In all of those cases, we are tightly coupled, and we expect that these components will dominate in all future states of the more compiler-based side of the infra. Subjectively, TFRT has been prioritizing getting the eager pipeline on large systems plumbed well while we (IREE) have been focused on more whole-program/compiler based approaches specifically for deployment form factors that are resource constrained and latency sensitive. These are not mutually exclusive, and in the fullness of time, I expect these paths will cross. There is also a general acknowledgment by all sides of the work that different scales can often require different investments, and the important thing is that we intersect the most strongly at the core infrastructure level. From that perspective, TFRT-of-today and IREE are targeting different scales of use cases, and if there is a corresponding strong reason in the future to move them closer together or further apart. We'll do that when the picture becomes clearer.
The integration question that we have our eye on the most would be when is it the right time to layer something like IREE under TFRT in the same way that the TPU driver will layer. The critical things to evaluate here when deciding when to do this are: a) have we moved the needle enough on the Vulkan/GPU side in IREE such that there is value in having such a compiler/backend to TFRT, and b) is TFRT and its integration with TensorFlow mature enough to take such a new backend. The answer to both of those right now is "no" but that is more a question of evaluating "when" than "if".

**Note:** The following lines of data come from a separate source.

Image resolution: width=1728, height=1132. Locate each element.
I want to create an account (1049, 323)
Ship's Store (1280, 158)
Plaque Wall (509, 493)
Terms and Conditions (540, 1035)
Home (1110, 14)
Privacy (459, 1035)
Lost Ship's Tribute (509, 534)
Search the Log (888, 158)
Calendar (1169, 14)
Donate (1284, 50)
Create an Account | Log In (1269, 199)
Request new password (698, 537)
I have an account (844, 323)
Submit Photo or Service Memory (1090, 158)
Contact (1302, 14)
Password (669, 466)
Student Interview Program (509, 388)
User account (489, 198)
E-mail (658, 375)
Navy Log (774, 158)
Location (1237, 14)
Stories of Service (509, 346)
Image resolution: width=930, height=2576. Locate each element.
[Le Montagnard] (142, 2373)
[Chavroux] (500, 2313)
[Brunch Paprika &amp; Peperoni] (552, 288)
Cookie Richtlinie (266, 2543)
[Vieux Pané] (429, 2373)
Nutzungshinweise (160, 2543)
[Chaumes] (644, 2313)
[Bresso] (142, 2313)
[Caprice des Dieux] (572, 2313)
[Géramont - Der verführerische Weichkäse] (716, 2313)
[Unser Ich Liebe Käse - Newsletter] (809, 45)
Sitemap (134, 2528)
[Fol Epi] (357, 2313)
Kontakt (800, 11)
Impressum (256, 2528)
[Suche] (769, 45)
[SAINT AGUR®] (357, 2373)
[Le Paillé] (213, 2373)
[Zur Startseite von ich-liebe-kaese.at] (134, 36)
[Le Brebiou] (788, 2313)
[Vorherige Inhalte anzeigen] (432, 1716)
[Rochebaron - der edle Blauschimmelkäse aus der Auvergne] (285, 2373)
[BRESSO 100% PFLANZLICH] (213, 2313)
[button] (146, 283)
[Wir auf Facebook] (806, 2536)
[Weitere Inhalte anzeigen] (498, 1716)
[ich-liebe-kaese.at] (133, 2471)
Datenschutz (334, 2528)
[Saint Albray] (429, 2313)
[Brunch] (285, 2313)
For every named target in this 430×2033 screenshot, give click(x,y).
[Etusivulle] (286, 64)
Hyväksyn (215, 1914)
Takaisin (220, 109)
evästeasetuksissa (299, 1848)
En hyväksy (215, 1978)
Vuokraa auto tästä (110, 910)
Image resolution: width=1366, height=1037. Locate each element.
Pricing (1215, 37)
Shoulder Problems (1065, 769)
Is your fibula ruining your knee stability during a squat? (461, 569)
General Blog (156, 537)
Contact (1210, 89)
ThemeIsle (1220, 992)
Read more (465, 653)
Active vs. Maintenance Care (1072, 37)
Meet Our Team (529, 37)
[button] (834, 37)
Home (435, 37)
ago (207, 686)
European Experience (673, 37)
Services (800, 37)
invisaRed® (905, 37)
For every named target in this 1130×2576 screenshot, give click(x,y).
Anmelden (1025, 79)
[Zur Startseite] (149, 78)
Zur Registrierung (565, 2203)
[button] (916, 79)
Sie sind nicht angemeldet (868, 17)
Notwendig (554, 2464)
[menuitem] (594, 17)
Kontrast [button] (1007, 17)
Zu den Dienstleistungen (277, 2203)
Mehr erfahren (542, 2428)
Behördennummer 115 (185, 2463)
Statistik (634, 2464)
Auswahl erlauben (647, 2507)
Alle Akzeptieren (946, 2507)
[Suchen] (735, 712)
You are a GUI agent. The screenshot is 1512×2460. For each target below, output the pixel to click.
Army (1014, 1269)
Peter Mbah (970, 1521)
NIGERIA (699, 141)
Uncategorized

The key here is that I think, especially for resource constrained and embedded use cases, using IREE directly without layering through TFRT will be advantageous. There are a number of load bearing points on how each interface up the stack that will be important for such things at different scales. There are plenty of proofs needed from our side to make that position real, however. As Sean says as he raced me to the response, the two do operate at different layers and we are committed to maintaining usable layers at the different levels of the stack.